*** Begin section ***
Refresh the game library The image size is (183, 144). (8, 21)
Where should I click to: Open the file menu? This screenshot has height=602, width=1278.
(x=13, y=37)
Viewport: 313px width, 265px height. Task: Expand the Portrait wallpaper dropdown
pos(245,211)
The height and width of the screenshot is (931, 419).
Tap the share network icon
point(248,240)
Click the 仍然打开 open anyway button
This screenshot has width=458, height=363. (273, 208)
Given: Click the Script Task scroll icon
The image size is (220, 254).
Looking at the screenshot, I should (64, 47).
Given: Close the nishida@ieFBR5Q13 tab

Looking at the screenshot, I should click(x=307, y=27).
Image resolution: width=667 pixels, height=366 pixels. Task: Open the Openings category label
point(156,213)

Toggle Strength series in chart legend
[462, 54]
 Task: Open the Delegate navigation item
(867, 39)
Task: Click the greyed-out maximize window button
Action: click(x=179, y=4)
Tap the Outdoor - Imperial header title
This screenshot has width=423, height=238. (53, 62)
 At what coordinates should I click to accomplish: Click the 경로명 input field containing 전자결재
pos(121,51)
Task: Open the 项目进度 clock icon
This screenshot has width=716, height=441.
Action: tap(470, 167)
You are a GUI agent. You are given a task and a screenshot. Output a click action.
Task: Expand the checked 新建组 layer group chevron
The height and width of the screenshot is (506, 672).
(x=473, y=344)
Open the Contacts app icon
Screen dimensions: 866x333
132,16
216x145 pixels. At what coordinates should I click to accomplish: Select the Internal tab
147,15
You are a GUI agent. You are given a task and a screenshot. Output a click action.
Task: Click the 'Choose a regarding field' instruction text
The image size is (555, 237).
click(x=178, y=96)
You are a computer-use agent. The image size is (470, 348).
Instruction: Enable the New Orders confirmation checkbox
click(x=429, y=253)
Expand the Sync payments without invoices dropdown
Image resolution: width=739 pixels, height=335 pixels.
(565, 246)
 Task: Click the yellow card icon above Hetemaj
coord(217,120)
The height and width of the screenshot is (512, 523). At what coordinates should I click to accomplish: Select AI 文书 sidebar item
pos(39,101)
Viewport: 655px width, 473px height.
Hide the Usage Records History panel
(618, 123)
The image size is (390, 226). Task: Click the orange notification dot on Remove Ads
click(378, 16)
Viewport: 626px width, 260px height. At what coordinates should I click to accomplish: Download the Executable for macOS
*** End section ***
=== YOUR TASK ===
Set down, exactly and completely, all of the material.

=== YOUR SOLUTION ===
Refresh the game library The image size is (183, 144). (8, 21)
Where should I click to: Open the file menu? This screenshot has height=602, width=1278.
(x=13, y=37)
Viewport: 313px width, 265px height. Task: Expand the Portrait wallpaper dropdown
pos(245,211)
The height and width of the screenshot is (931, 419).
Tap the share network icon
point(248,240)
Click the 仍然打开 open anyway button
This screenshot has width=458, height=363. (273, 208)
Given: Click the Script Task scroll icon
The image size is (220, 254).
Looking at the screenshot, I should (64, 47).
Given: Close the nishida@ieFBR5Q13 tab

Looking at the screenshot, I should click(x=307, y=27).
Image resolution: width=667 pixels, height=366 pixels. Task: Open the Openings category label
point(156,213)

Toggle Strength series in chart legend
[462, 54]
 Task: Open the Delegate navigation item
(867, 39)
Task: Click the greyed-out maximize window button
Action: click(x=179, y=4)
Tap the Outdoor - Imperial header title
This screenshot has width=423, height=238. (53, 62)
 At what coordinates should I click to accomplish: Click the 경로명 input field containing 전자결재
pos(121,51)
Task: Open the 项目进度 clock icon
This screenshot has width=716, height=441.
Action: tap(470, 167)
You are a GUI agent. You are given a task and a screenshot. Output a click action.
Task: Expand the checked 新建组 layer group chevron
The height and width of the screenshot is (506, 672).
(x=473, y=344)
Open the Contacts app icon
Screen dimensions: 866x333
132,16
216x145 pixels. At what coordinates should I click to accomplish: Select the Internal tab
147,15
You are a GUI agent. You are given a task and a screenshot. Output a click action.
Task: Click the 'Choose a regarding field' instruction text
The image size is (555, 237).
click(x=178, y=96)
You are a computer-use agent. The image size is (470, 348).
Instruction: Enable the New Orders confirmation checkbox
click(x=429, y=253)
Expand the Sync payments without invoices dropdown
Image resolution: width=739 pixels, height=335 pixels.
(565, 246)
 Task: Click the yellow card icon above Hetemaj
coord(217,120)
The height and width of the screenshot is (512, 523). At what coordinates should I click to accomplish: Select AI 文书 sidebar item
pos(39,101)
Viewport: 655px width, 473px height.
Hide the Usage Records History panel
(618, 123)
The image size is (390, 226). Task: Click the orange notification dot on Remove Ads
click(378, 16)
Viewport: 626px width, 260px height. At what coordinates should I click to accomplish: Download the Executable for macOS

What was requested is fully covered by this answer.